◆ EXERCISE AIM: Put the data between the line holding "Given: Open the 托特纳姆热刺 team name link" and the end of the data, inclusive, into a two-column CSV with the columns text and answer, one row for each pair. Quote every field and turn line breaks into spaces.

◆ RECORDS:
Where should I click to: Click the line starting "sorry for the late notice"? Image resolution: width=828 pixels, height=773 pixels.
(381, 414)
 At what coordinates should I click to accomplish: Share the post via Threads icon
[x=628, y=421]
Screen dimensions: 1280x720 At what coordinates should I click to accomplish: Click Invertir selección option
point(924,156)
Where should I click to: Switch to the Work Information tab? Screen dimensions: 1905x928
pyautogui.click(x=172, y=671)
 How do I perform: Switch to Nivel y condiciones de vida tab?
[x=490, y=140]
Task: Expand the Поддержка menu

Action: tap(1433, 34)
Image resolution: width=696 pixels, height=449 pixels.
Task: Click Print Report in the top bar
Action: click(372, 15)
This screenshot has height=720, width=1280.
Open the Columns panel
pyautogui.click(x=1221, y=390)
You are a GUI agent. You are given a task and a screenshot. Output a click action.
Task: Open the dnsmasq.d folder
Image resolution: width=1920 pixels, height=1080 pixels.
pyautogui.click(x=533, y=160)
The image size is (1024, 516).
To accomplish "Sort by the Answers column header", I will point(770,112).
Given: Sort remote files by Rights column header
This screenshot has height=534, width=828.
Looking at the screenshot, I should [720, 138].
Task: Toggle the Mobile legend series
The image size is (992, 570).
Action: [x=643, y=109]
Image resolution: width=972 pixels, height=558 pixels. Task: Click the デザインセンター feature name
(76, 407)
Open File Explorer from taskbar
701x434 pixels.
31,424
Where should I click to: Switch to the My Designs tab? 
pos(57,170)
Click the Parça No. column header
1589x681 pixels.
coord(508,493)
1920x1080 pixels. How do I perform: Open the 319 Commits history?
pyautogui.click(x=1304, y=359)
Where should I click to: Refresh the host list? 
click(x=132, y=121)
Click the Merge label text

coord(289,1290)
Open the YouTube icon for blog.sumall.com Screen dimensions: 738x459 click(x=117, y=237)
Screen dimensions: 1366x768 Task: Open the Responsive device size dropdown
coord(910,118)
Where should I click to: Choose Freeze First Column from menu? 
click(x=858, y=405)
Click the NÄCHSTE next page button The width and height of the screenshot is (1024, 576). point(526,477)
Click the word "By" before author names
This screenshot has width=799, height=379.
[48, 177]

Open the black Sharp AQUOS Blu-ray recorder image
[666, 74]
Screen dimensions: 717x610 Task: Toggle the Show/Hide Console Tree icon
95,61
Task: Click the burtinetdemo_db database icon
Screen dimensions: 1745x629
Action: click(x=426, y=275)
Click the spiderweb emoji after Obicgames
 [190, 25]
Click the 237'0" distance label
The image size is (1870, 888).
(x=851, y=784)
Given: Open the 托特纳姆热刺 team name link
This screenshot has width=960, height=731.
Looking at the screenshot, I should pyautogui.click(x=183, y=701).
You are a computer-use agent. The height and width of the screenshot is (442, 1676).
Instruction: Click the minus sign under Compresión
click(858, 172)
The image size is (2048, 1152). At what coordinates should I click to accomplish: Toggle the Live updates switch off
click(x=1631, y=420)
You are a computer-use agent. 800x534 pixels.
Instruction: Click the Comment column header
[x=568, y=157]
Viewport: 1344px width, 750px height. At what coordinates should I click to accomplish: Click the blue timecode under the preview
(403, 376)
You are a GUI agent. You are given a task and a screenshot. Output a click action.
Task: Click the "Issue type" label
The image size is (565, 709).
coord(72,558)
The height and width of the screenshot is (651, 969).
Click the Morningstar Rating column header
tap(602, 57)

◆ EXERCISE SOLUTION:
text,answer
"Given: Open the 托特纳姆热刺 team name link This screenshot has width=960, height=731.","Looking at the screenshot, I should pyautogui.click(x=183, y=701)."
"You are a computer-use agent. The height and width of the screenshot is (442, 1676). Instruction: Click the minus sign under Compresión","click(858, 172)"
"The image size is (2048, 1152). At what coordinates should I click to accomplish: Toggle the Live updates switch off","click(x=1631, y=420)"
"You are a computer-use agent. 800x534 pixels. Instruction: Click the Comment column header","[x=568, y=157]"
"Viewport: 1344px width, 750px height. At what coordinates should I click to accomplish: Click the blue timecode under the preview","(403, 376)"
"You are a GUI agent. You are given a task and a screenshot. Output a click action. Task: Click the ""Issue type"" label The image size is (565, 709).","coord(72,558)"
"The height and width of the screenshot is (651, 969). Click the Morningstar Rating column header","tap(602, 57)"